This year, though, the wOBA jumped up to .338. That’s not a huge number that jumps off the page, but it’s much higher than it’d been in most years. In fact, the only other season of his career he had a mark even as high as .260 was back in 2017, which was that aforementioned other season in which he finished above-average overall by wRC+. Again, sample size issues are abound, but the performance against breaking balls seems to be something of a barometer for his overall success at the plate.
The Negatives
While Plawecki was able to provide well above-average offense as a backup in 2020, the defense actually took a bit of a step back based on the metrics. Small sample blah blah blah, but his defense and framing specifically have been a bit all over the place throughout his career. There was reason for optimism on this front as he took a major step forward in Cleveland in 2019, but that didn’t carry over to 2020. According to FanGraphs’ framing metrics, he cost the team three runs with his framing this past summer. For whatever it may be worth, just by my eye Plawecki didn’t appear to be particularly bad, but the metrics paint him in a more negative light.
I would also point to the catcher’s lack of patience as a skill that could be refined. It wasn’t quite as noticeable this year thanks to the aforementioned batted ball luck, but as that inevitably regresses moving forward he can cancel out some of the hit his overall numbers take if he walks more. In 2020, he walked under six percent of the time, a career-low rate. He has been better than that in the past, getting that rate up in the 10-12 percent range with the Mets. It really is as simple as just not chasing bad pitches, too, as his 29 percent swing rate on pitches out of the zone in 2020 represented a career-high. Even getting that rate up to a league-average rate around eight or nine percent would go a long way towards canceling some of that batted ball regression.
The Big Question
Can Kevin Plawecki hit for more consistent contact?

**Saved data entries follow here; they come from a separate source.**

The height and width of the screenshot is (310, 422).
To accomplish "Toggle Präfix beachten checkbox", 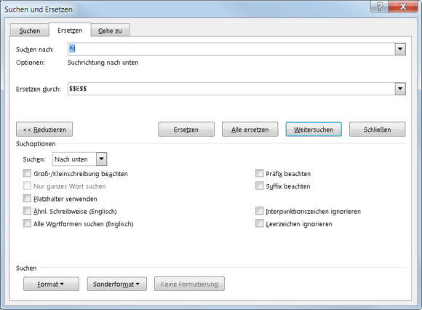I will click(260, 173).
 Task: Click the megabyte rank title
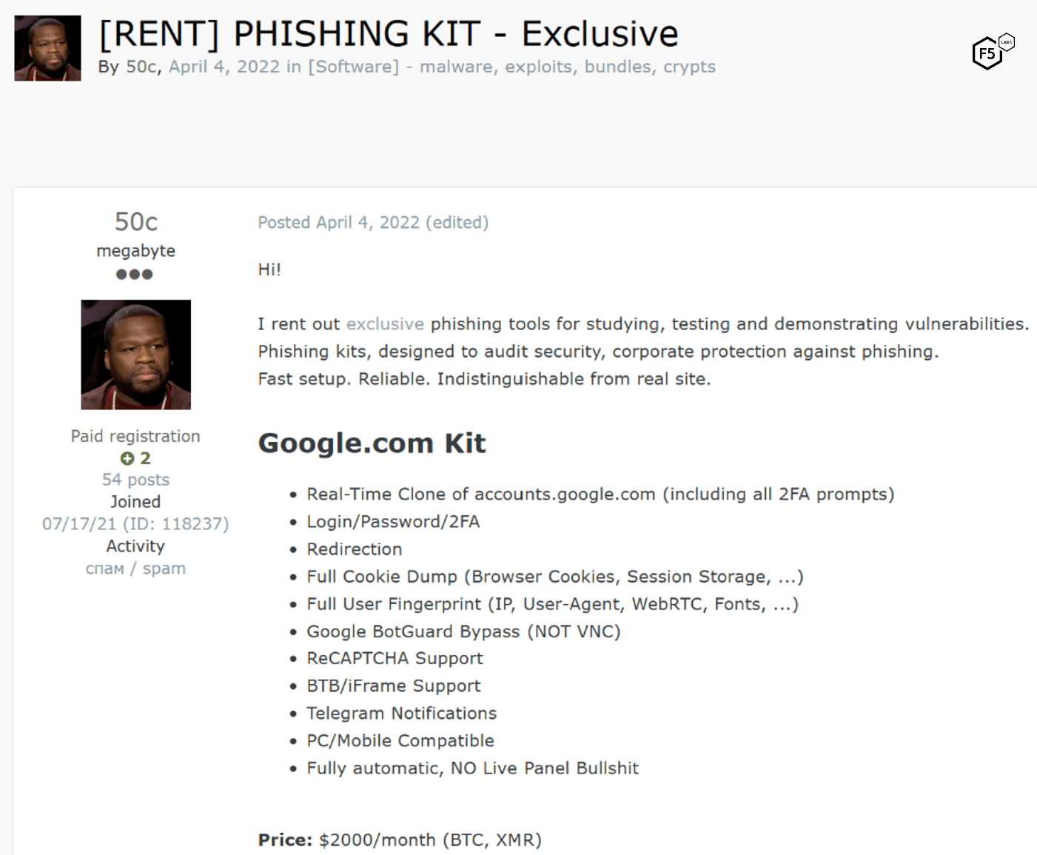(x=135, y=251)
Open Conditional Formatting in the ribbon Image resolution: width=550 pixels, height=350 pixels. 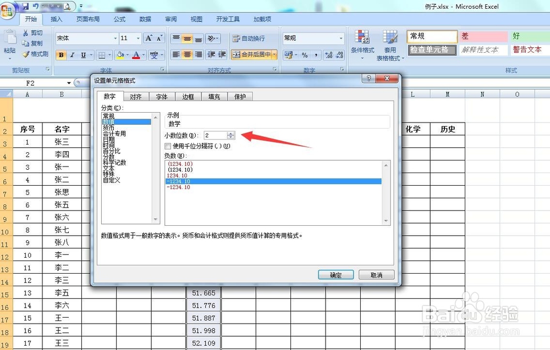362,49
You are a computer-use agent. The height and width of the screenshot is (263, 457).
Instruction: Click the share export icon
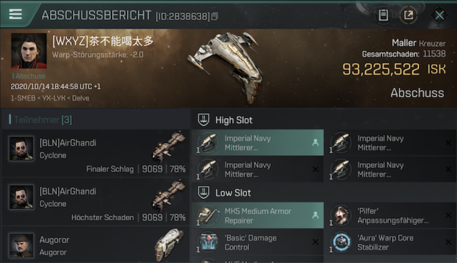coord(408,15)
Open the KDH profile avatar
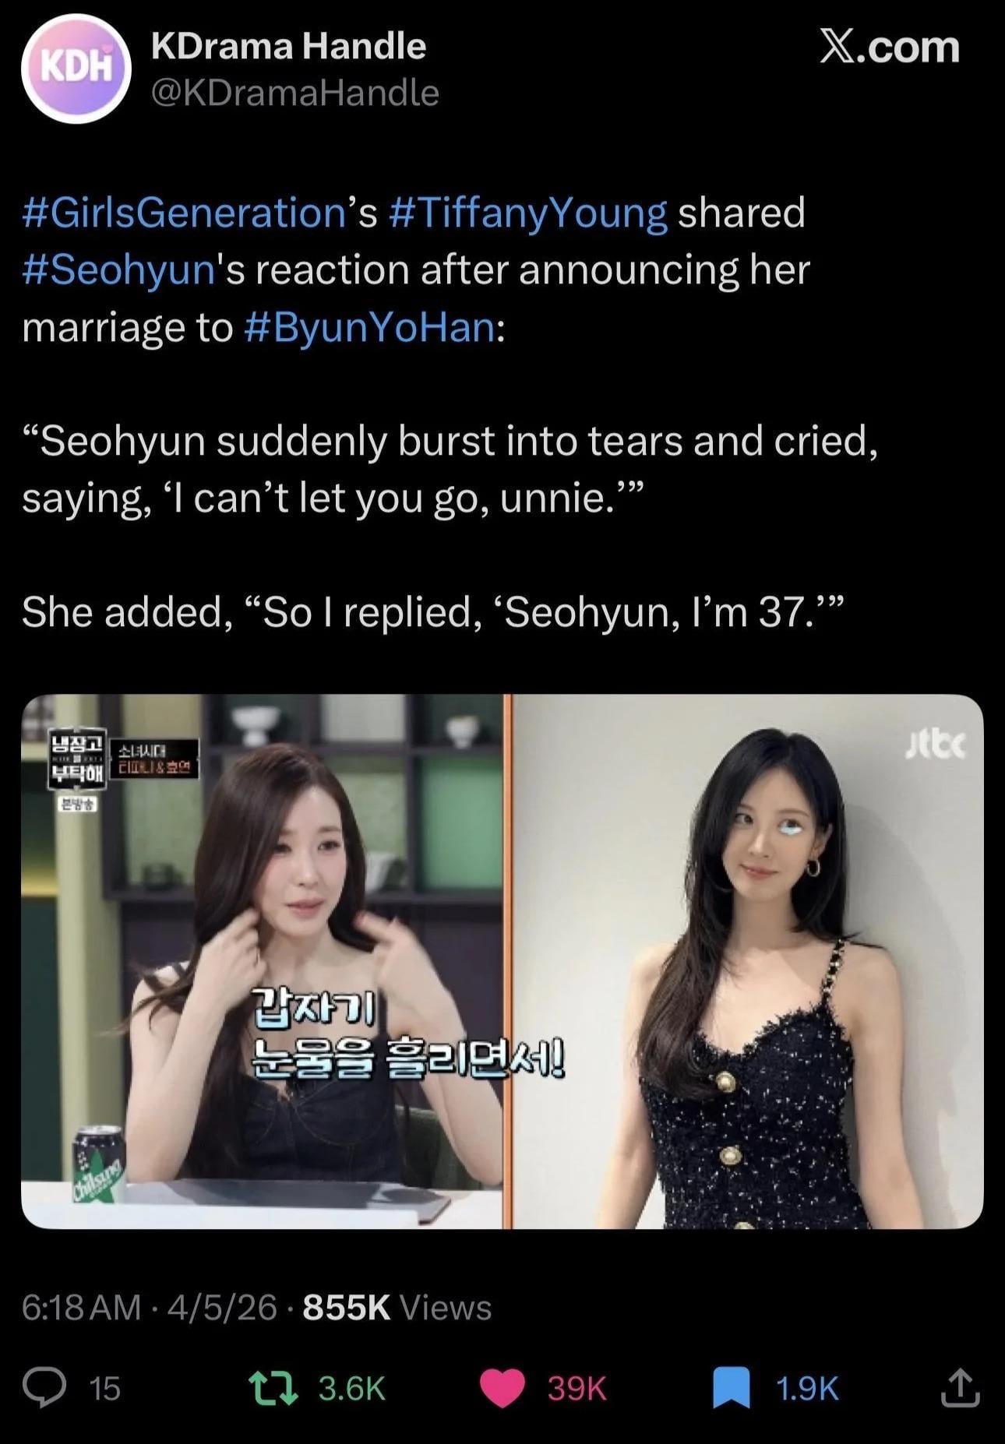Image resolution: width=1005 pixels, height=1444 pixels. point(76,69)
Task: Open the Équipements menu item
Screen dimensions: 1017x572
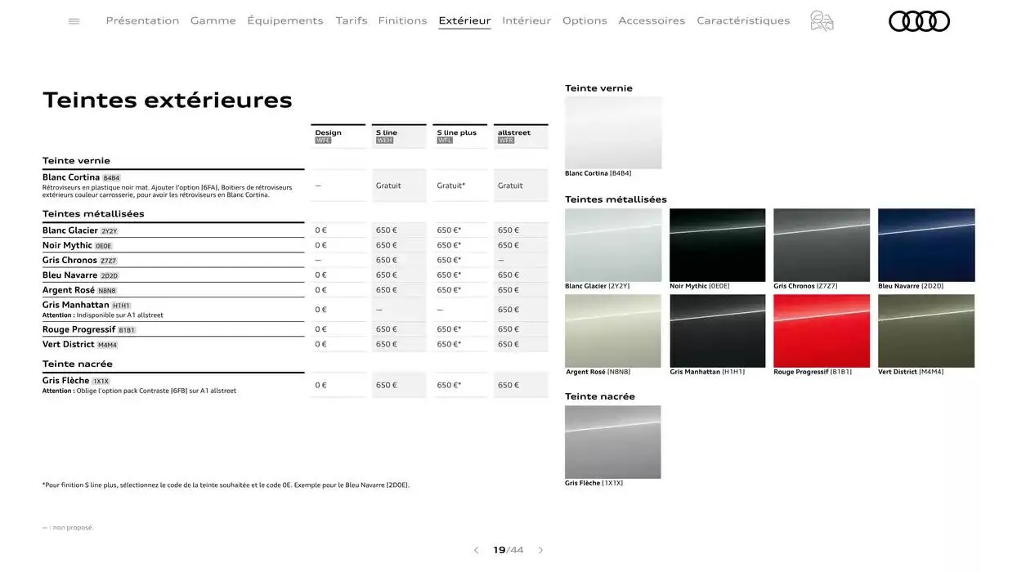Action: 285,20
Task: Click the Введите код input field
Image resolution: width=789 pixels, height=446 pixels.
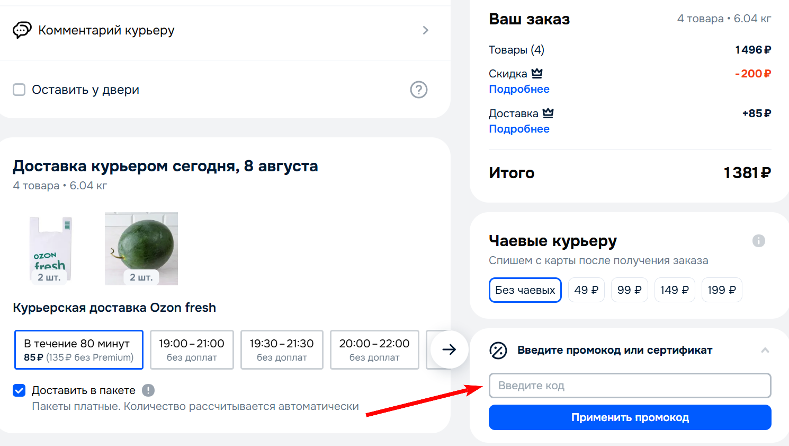Action: click(x=630, y=386)
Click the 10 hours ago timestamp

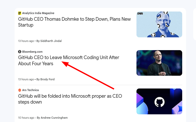tap(26, 118)
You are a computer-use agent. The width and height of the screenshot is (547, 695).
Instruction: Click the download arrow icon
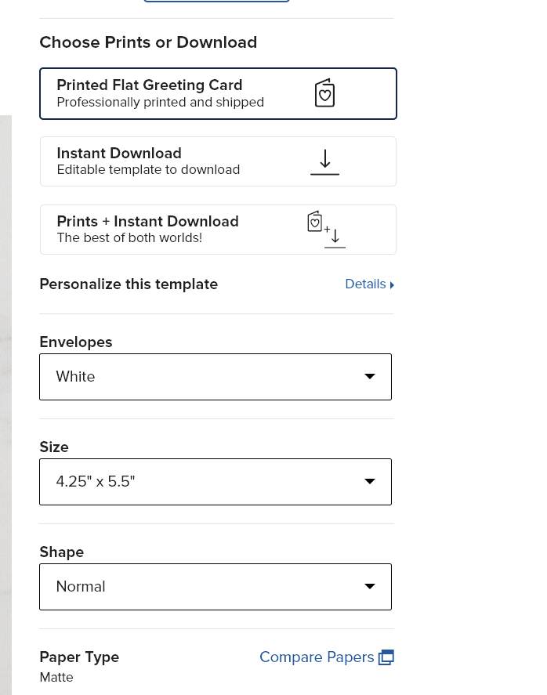(x=325, y=162)
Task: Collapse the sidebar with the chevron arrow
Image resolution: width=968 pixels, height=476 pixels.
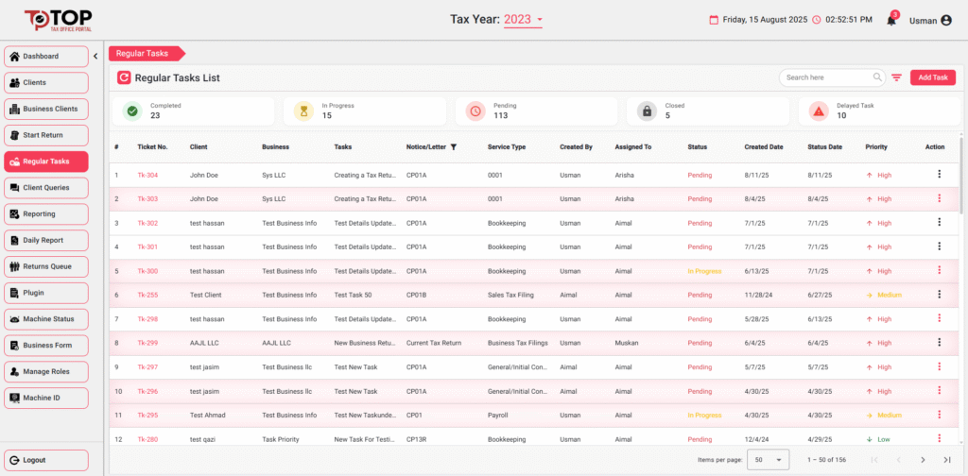Action: [x=96, y=56]
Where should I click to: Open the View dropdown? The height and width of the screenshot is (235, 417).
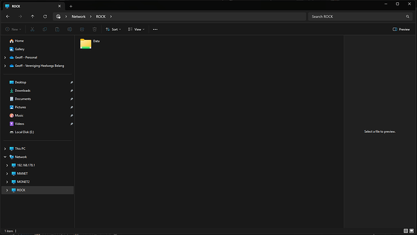click(136, 29)
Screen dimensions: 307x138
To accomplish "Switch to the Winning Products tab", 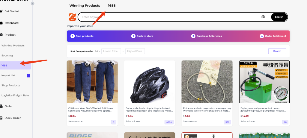I will pyautogui.click(x=85, y=6).
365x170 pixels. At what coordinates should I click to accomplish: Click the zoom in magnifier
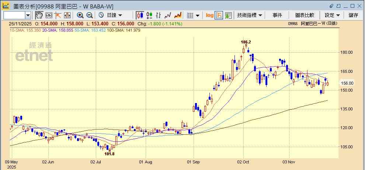click(80, 15)
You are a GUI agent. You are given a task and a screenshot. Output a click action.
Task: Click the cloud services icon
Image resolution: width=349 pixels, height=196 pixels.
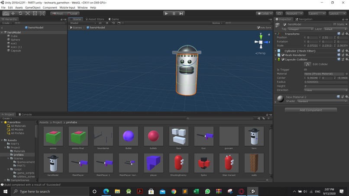[x=279, y=13]

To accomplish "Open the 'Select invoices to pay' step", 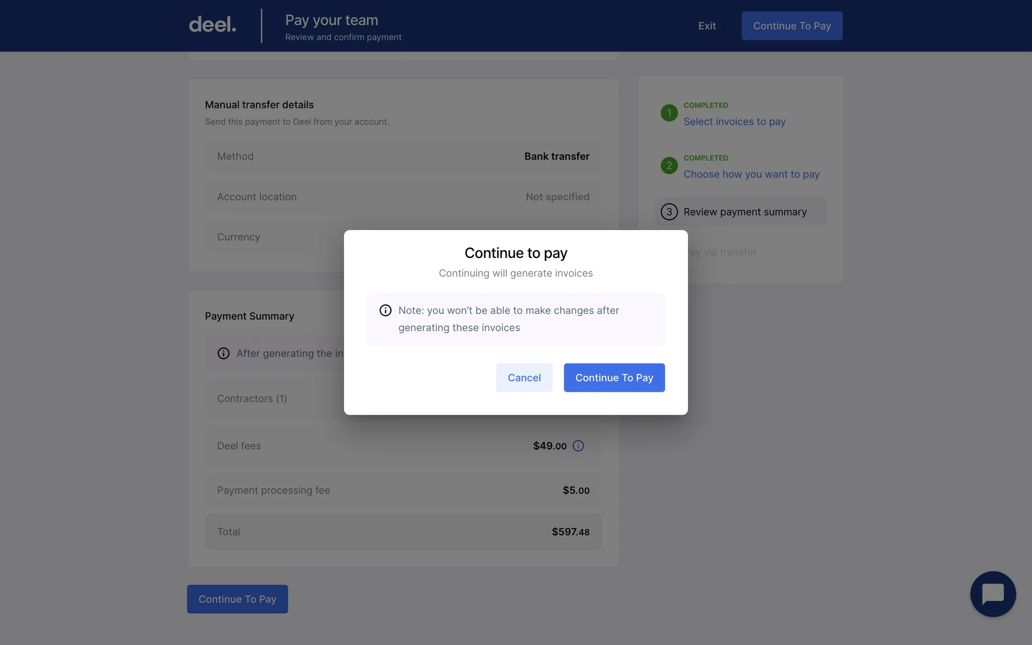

The short answer is yes, because he made a lot of contact and it mostly worked out for him. As we’ve discussed, though, it’s not quite that simple because the quality of his contact only slightly improved and certainly not to the extent his BABIP may suggest. That said, in that linked post I referenced his struggles against fastballs in 2019, and he did improve upon that with his wOBA jumping from .318 to .351. That said, his expected wOBA actually fell from .314 to .281, so again there could be luck involved. But overall, as I said at the top, he provided the punch that was so often lacked when Sandy Léon was the backup.
Looking ahead to 2021
Plawecki is arbitration-eligible, and while Deivy Grullón has some promise as the third catcher right now, I would be surprised if Plawecki was not kept around for more backup duty in the coming year. As we’ve discussed, there is probably some heavy regression coming to the expectations shouldn’t be what we saw in 2020, but he can fall a long way and still be a useful backup. I think there’s also a non-zero chance they sell high on him, though I can’t imagine that would net them all that great of a player so it may not be worth opening up that hole on the roster.